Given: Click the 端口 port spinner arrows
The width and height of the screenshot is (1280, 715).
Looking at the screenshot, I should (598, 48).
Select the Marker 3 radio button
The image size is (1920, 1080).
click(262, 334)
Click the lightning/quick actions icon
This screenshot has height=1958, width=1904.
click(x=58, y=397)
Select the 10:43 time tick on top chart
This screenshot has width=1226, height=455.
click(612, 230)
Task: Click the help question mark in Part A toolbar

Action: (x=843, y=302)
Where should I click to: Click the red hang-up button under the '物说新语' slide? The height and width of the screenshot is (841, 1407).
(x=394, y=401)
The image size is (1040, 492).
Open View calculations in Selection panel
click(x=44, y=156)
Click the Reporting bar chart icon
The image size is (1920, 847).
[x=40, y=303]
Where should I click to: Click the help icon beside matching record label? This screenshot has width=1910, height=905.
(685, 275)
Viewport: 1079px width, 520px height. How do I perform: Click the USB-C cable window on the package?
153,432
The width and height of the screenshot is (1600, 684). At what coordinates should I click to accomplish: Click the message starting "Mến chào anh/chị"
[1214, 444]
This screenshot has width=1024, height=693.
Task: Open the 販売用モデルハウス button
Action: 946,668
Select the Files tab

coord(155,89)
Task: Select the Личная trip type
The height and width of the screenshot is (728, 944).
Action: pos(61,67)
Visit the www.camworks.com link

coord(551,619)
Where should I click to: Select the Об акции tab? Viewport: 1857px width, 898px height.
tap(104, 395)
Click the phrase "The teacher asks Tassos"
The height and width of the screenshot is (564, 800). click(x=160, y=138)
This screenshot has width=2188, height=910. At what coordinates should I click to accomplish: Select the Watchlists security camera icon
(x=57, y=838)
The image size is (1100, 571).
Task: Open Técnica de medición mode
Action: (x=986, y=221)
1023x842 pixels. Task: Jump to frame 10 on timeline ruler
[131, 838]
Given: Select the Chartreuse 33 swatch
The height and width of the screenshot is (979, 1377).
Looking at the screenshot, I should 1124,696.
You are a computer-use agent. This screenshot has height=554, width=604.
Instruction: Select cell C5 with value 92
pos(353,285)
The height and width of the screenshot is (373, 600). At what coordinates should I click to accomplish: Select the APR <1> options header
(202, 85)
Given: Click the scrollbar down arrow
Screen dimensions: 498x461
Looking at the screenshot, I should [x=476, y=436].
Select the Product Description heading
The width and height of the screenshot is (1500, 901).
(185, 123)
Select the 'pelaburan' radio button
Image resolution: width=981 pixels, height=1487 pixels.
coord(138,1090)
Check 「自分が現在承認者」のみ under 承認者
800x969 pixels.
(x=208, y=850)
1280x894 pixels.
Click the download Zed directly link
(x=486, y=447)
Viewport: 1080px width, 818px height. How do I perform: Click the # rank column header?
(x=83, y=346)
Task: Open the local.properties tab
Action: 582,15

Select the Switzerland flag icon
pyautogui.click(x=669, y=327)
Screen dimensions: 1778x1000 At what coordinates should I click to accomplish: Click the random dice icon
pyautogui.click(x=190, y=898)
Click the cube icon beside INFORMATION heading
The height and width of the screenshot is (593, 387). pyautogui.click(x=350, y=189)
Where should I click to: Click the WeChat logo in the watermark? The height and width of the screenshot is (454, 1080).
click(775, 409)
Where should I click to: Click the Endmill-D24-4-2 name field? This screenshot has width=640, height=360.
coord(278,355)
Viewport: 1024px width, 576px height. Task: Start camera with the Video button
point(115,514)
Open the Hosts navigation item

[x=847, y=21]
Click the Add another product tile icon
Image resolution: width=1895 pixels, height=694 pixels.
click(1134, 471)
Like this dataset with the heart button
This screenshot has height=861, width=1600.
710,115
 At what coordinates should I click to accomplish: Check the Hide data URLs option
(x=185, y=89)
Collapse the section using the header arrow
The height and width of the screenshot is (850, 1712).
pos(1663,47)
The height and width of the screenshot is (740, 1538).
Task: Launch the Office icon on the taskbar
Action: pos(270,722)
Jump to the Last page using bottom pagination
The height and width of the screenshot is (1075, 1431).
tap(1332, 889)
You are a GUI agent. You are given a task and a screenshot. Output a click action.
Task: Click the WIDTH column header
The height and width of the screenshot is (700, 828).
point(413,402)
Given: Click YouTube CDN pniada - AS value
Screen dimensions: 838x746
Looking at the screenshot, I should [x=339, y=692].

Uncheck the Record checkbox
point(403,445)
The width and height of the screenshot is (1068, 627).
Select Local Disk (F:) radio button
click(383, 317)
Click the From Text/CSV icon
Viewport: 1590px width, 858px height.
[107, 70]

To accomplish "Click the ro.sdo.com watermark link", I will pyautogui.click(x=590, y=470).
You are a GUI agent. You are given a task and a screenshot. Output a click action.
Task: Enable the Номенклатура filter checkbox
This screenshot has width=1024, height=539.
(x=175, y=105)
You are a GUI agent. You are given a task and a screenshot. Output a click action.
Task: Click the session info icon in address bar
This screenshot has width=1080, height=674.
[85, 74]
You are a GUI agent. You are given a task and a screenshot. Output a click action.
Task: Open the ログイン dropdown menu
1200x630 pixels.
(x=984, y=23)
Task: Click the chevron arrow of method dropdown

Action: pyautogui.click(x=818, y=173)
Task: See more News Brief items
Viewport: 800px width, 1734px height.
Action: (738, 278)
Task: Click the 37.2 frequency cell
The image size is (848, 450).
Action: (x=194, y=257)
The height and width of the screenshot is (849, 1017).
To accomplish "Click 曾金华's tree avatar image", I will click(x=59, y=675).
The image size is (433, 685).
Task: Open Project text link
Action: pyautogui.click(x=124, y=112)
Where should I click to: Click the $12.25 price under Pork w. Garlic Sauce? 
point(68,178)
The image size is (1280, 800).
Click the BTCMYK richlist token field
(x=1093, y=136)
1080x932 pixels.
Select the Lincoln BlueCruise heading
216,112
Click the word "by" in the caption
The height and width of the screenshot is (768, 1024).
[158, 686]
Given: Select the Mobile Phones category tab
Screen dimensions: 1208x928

________

Work instructions:
Using the entries above, return exactly the lines from the line with "The image size is (848, 450)." to the line with "1080x932 pixels.", counting both of those lines.

Task output:
The image size is (848, 450).
Action: (x=194, y=257)
The height and width of the screenshot is (849, 1017).
To accomplish "Click 曾金华's tree avatar image", I will click(x=59, y=675).
The image size is (433, 685).
Task: Open Project text link
Action: pyautogui.click(x=124, y=112)
Where should I click to: Click the $12.25 price under Pork w. Garlic Sauce? 
point(68,178)
The image size is (1280, 800).
Click the BTCMYK richlist token field
(x=1093, y=136)
1080x932 pixels.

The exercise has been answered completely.